阪神能見篤史投手(31)が21日、越年覚悟で2度目の契約更改交渉に臨む姿勢を示した。大阪・富田林市内の身体障害者施設を訪問。3日の第1回交渉では、500万増の5500万円の提示を、プロ入り初の保留。その後は年内決着を強調していたが、ここにきて方針変更し、年内に予定される次回交渉に強硬姿勢で臨む覚悟を見せた。試合中の右足甲骨折の扱いや、9月の復帰以降の活躍を巡り、評価の見直しを訴える。
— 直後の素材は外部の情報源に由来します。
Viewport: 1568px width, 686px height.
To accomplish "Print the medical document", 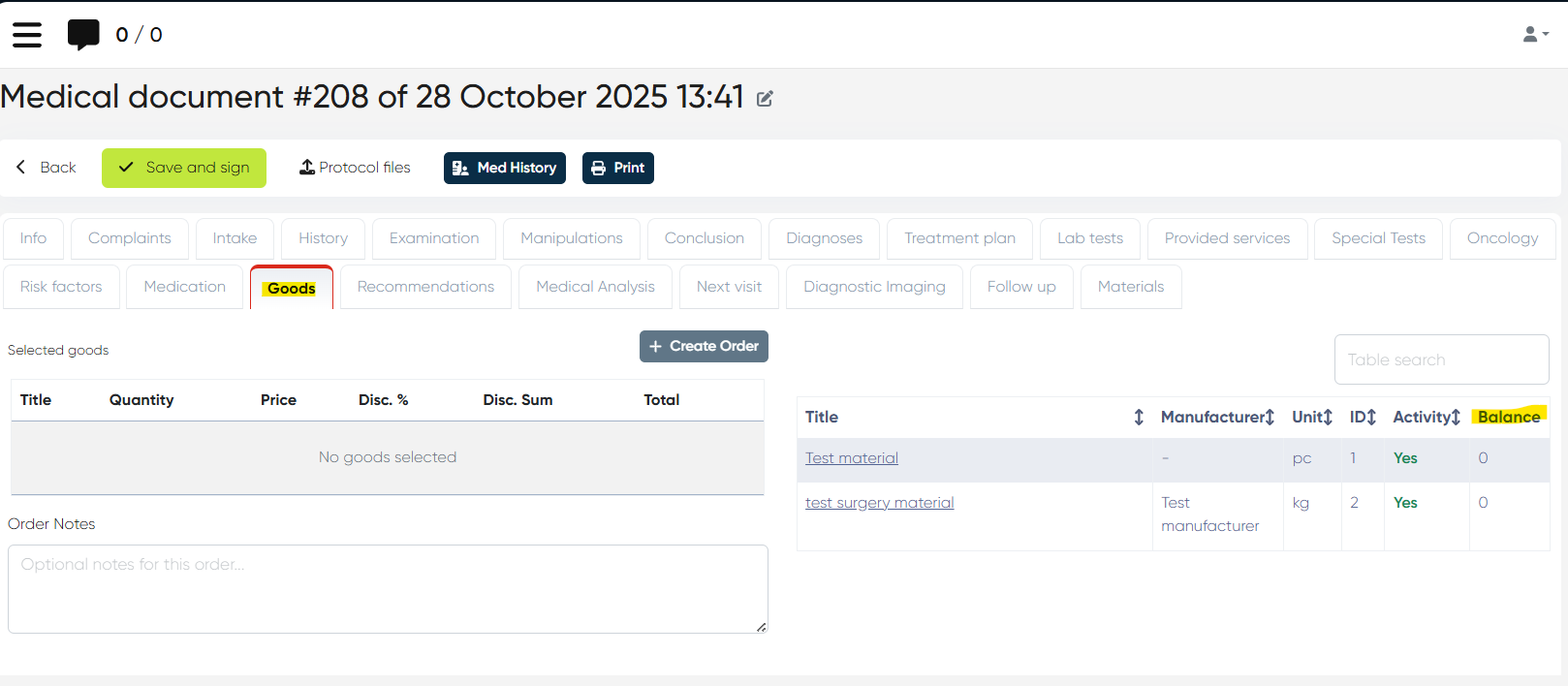I will pyautogui.click(x=617, y=168).
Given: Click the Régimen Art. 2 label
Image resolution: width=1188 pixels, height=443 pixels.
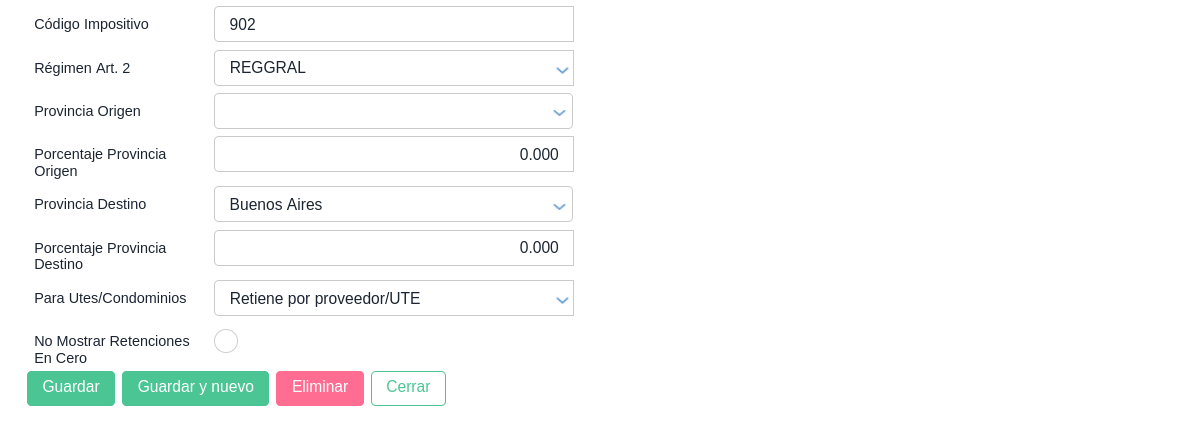Looking at the screenshot, I should click(x=82, y=68).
 ユニホーム姿の能見は、施設で行われた交流会で患者から来季の目標を問われ「まだ、契約していませんからね」と話した。苦笑いの中で、ある決意を秘めていた。

 「(年内に決着)できたらいいですけど、予定は決まっていないです。越年?

 可能性はあります。しっかり、来季に向けて、気持ちを切り替えないといけないですけど」。3日の第1回交渉では、500万増の5500万円の提示を保留。5月2日巨人戦の走塁中に負傷した、右足楔状(けつじょう)骨剥離骨折の扱いを巡って、1時間15分話し合った。交渉後には、年内決着を宣言していたが、いつしか越年も辞さずの強い決意が生まれていた。

 骨折で4カ月離脱したが、1軍復帰戦となった9月9日中日戦(甲子園)で、今季最多の128球を投げると、それ以降は、これ以上ないほどの働きで貢献した。以降の1カ月で登板数は「7」に達し、そのうち2度は中継ぎでマウンドに立った。その期間の成績は5勝0敗、防御率1・80。優勝争い真っただ中の貢献度は、揺るぎない。

 「球団と深い溝はないですけど、後半やったことは評価していただかないと。1年間ローテを守るのは、大変なのは分かるけど、チームのために働いたというのはある」。

 上位キラーとして、8勝のうち、中日、巨人から5つの勝ち星をもぎ取った。球団が一貫して認めない公傷制度に関して、どこで着地点を見つけられるかも次回交渉の焦点。言いたいことは言うつもりだ。

 「難しいですよね。1勝の勝ちの中に、いろいろな意味がありますから。公傷はあった方がいいですけど…」

 ポーカーフェースの左腕は、納得のいくまで球団側と話し合いを続ける。